**Exercise details**: Find every line in the listing below that contains the word "Task" and copy each of those lines in full.

**Data section**:
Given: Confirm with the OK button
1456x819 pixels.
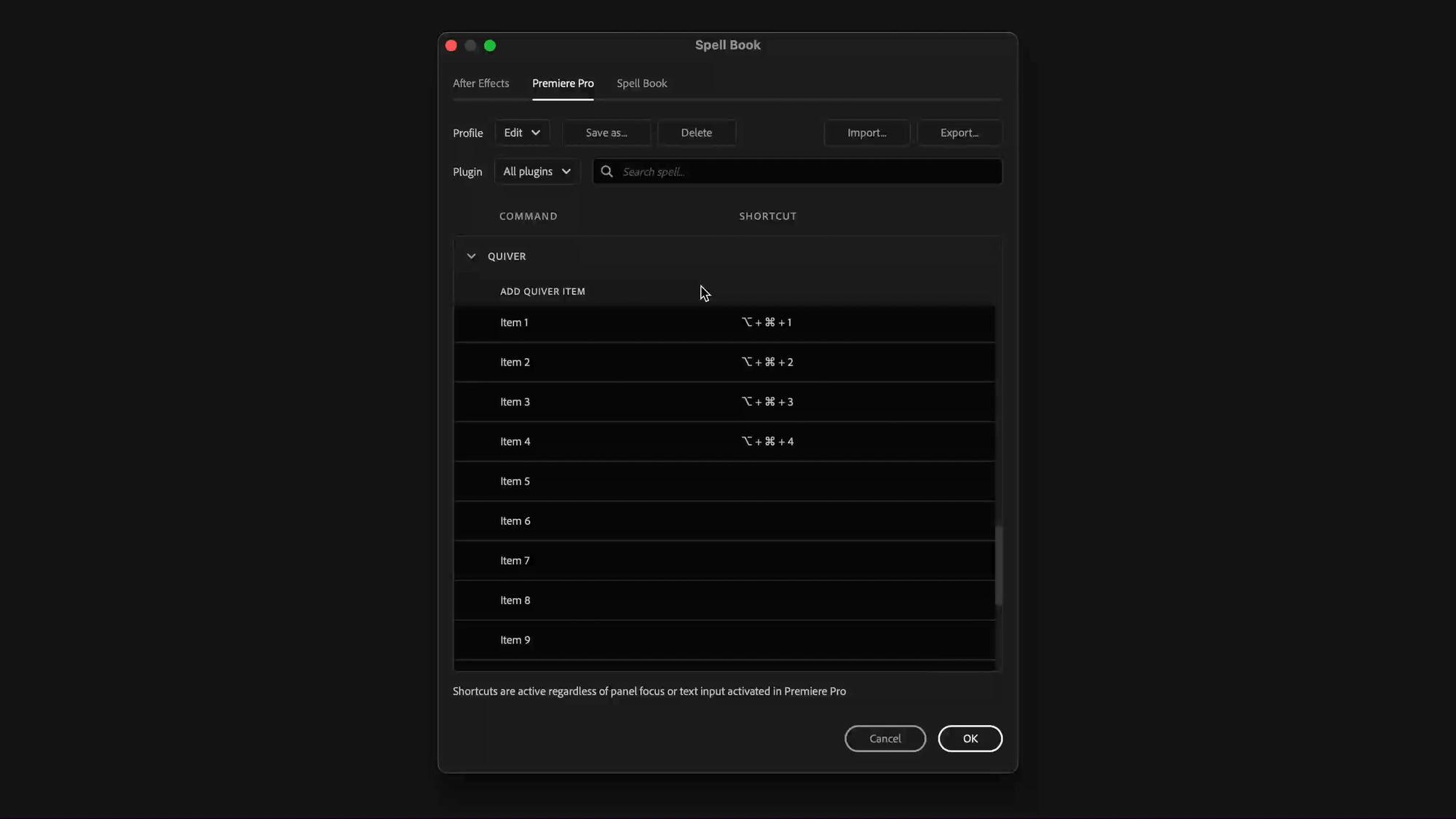Looking at the screenshot, I should tap(970, 738).
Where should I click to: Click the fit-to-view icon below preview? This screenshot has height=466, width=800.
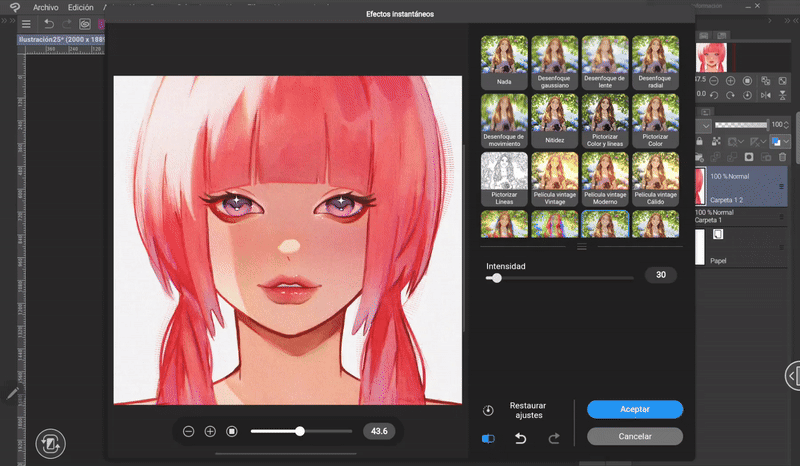tap(232, 431)
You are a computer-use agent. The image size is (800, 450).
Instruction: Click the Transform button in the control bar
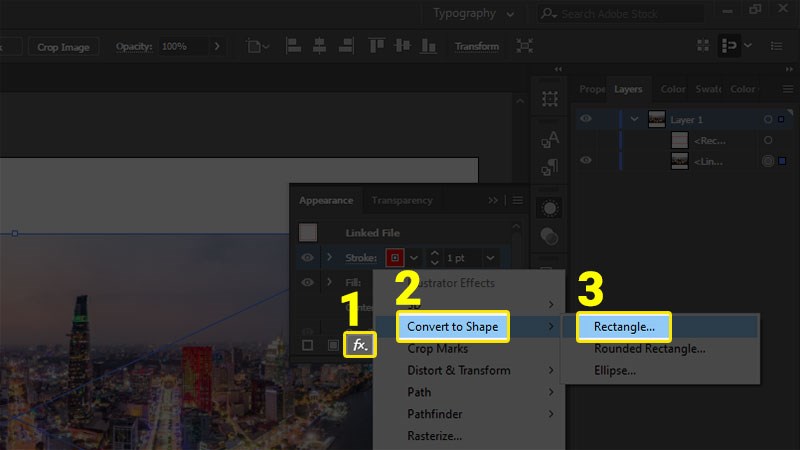pos(477,47)
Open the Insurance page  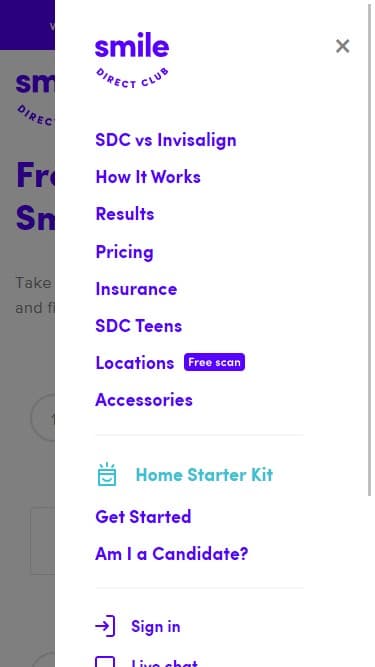[136, 289]
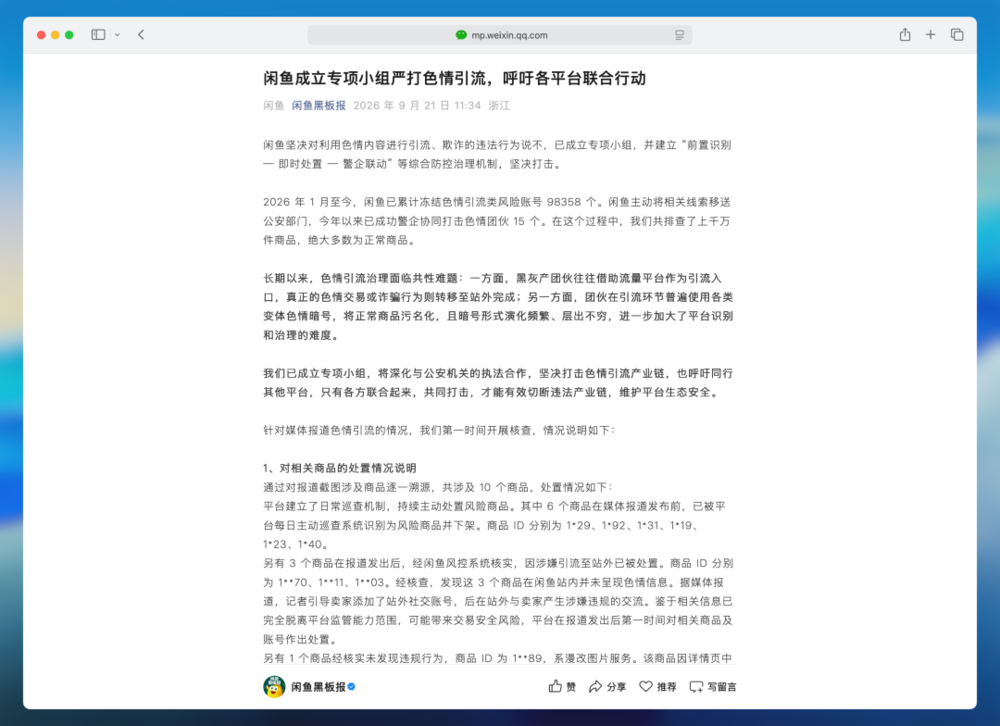Click 闲鱼黑板报 name in bottom bar
This screenshot has width=1000, height=726.
[319, 686]
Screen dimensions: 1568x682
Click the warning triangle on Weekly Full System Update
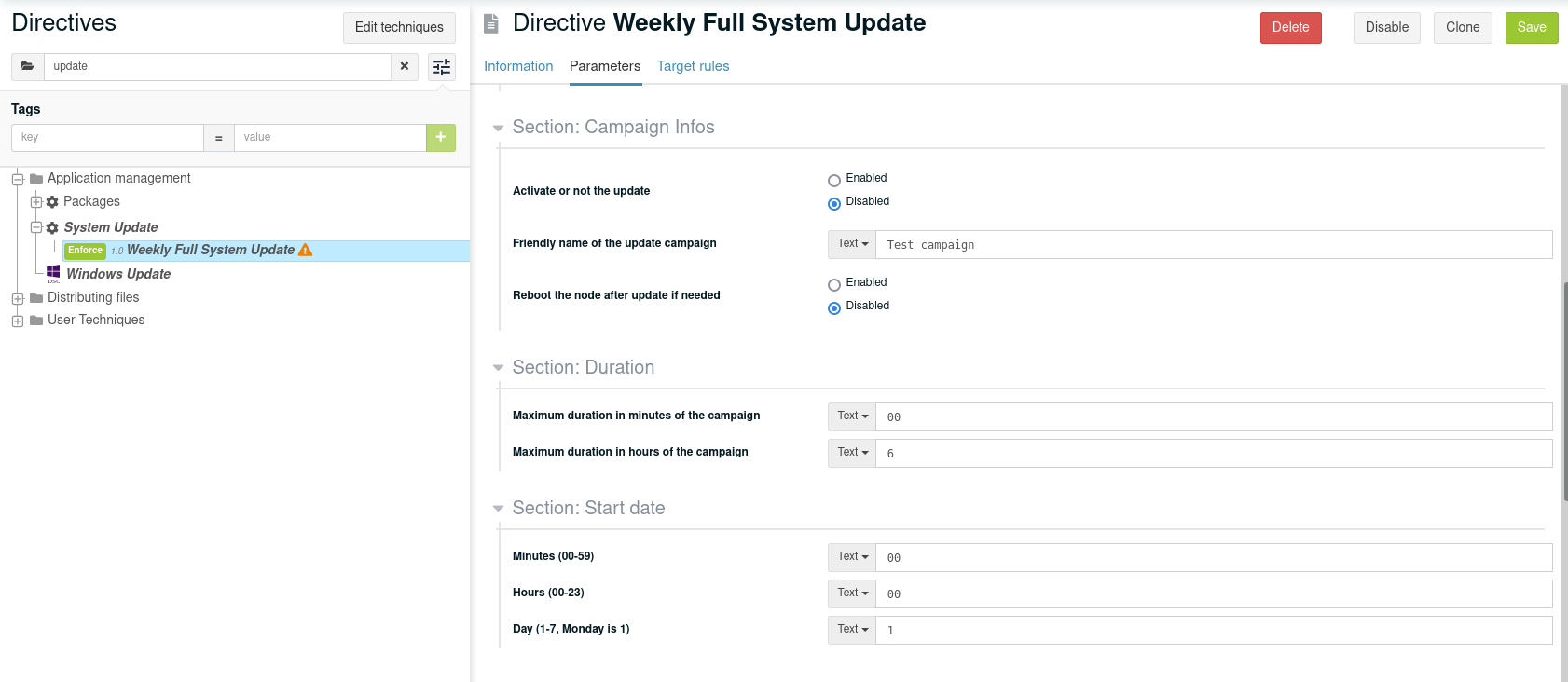tap(306, 250)
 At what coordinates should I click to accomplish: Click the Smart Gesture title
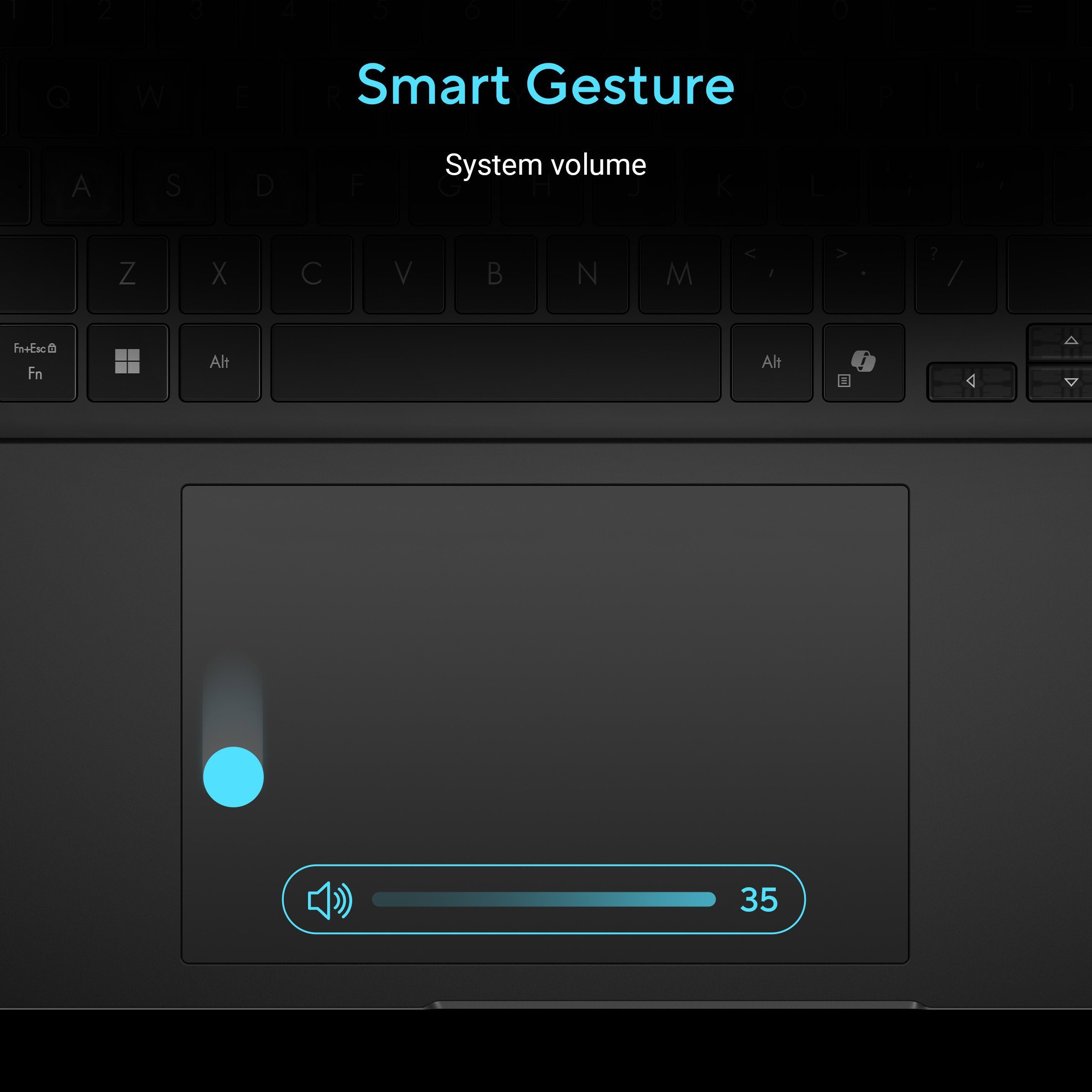[546, 85]
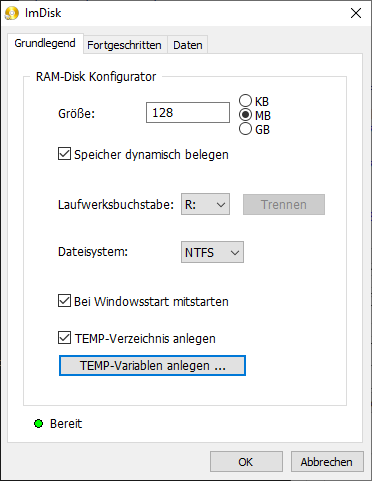Image resolution: width=372 pixels, height=481 pixels.
Task: Close the ImDisk dialog window
Action: point(356,13)
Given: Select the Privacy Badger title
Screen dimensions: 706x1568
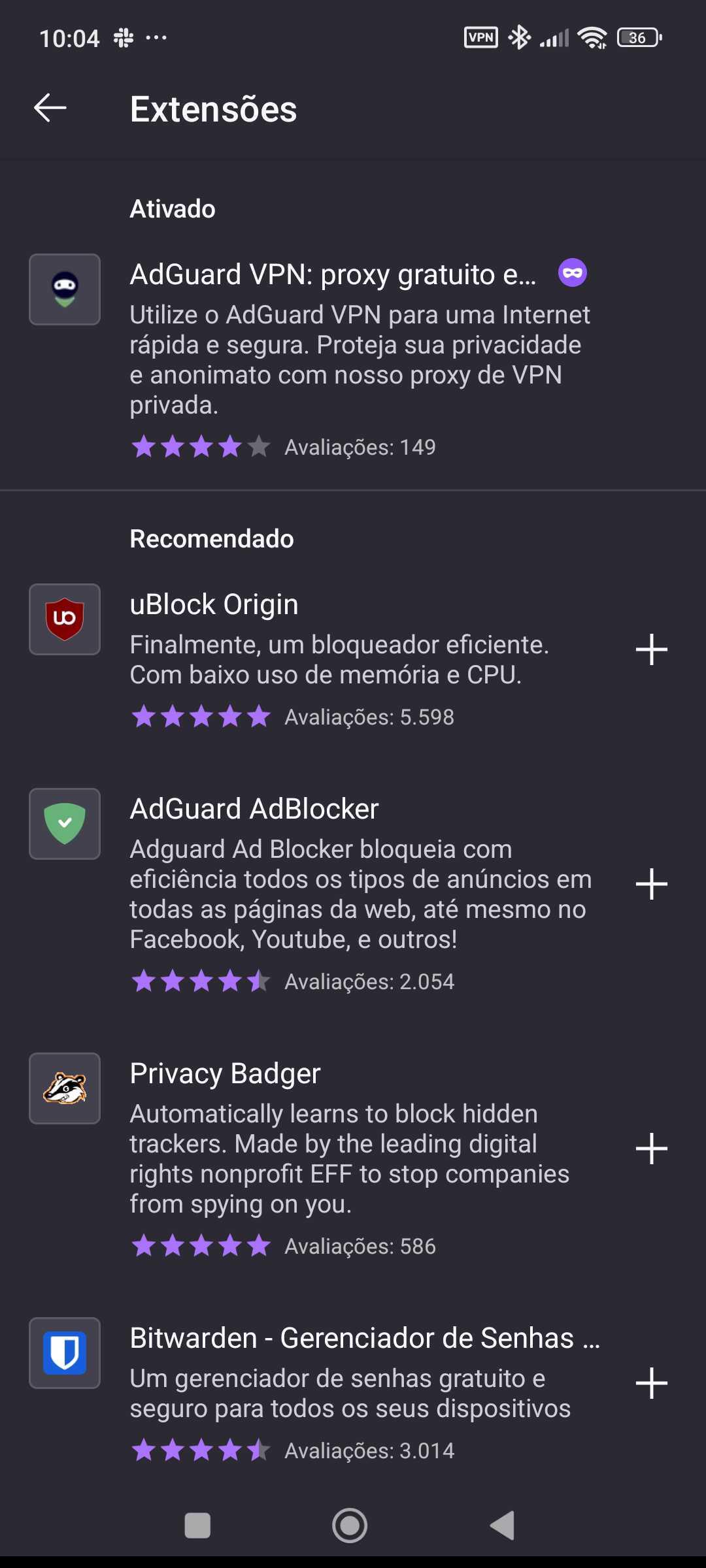Looking at the screenshot, I should pyautogui.click(x=226, y=1073).
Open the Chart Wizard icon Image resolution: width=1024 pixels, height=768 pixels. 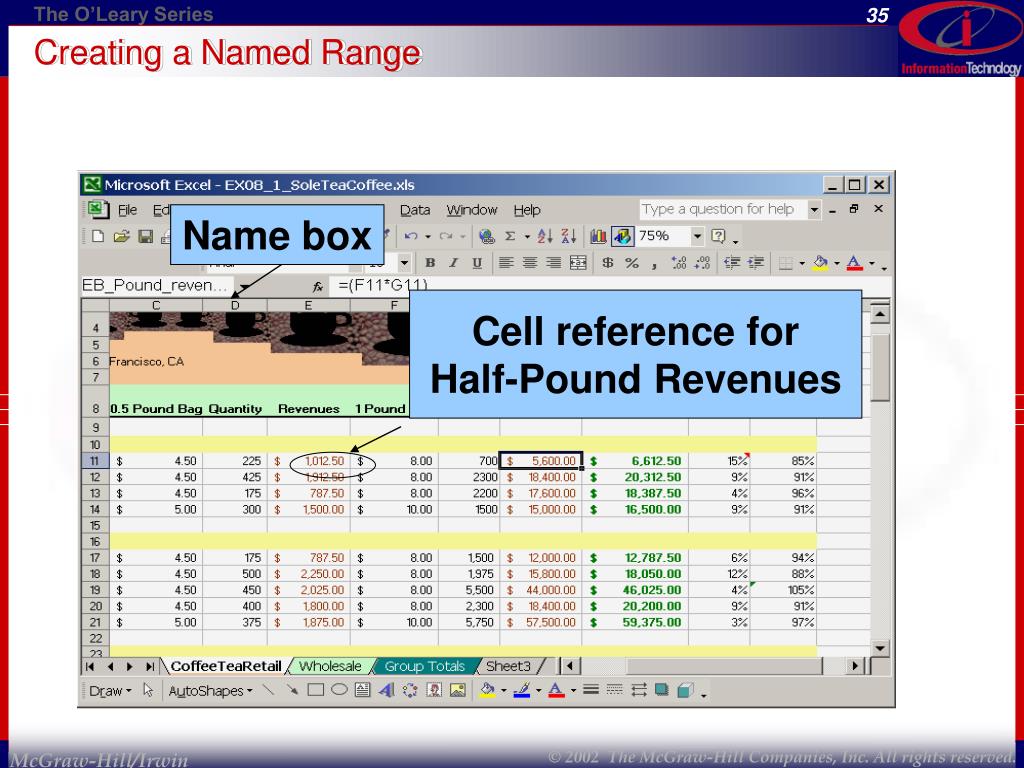(599, 237)
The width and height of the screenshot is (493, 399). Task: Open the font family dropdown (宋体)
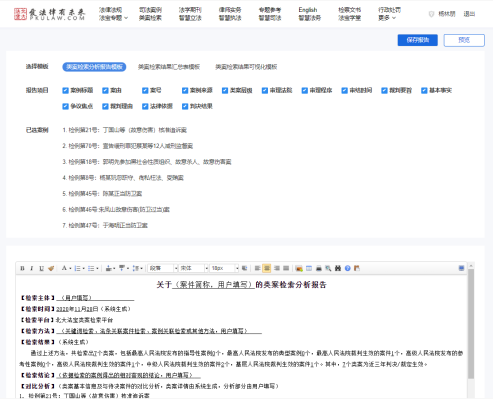click(x=193, y=268)
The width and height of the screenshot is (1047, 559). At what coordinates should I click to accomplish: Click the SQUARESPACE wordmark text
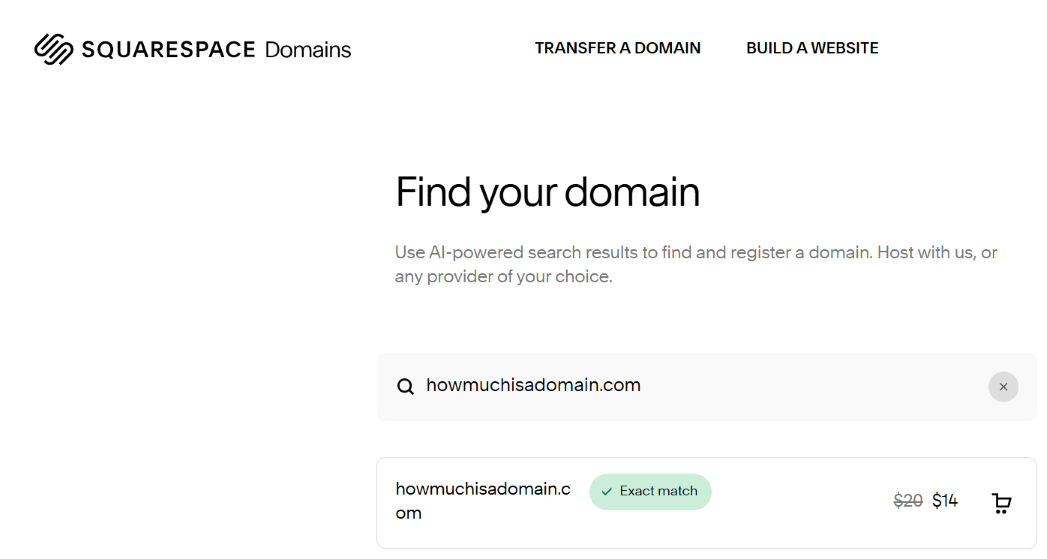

**Correct answer**:
Task: Close the ImDisk dialog window
The width and height of the screenshot is (493, 399). Task: Open the font family dropdown (宋体)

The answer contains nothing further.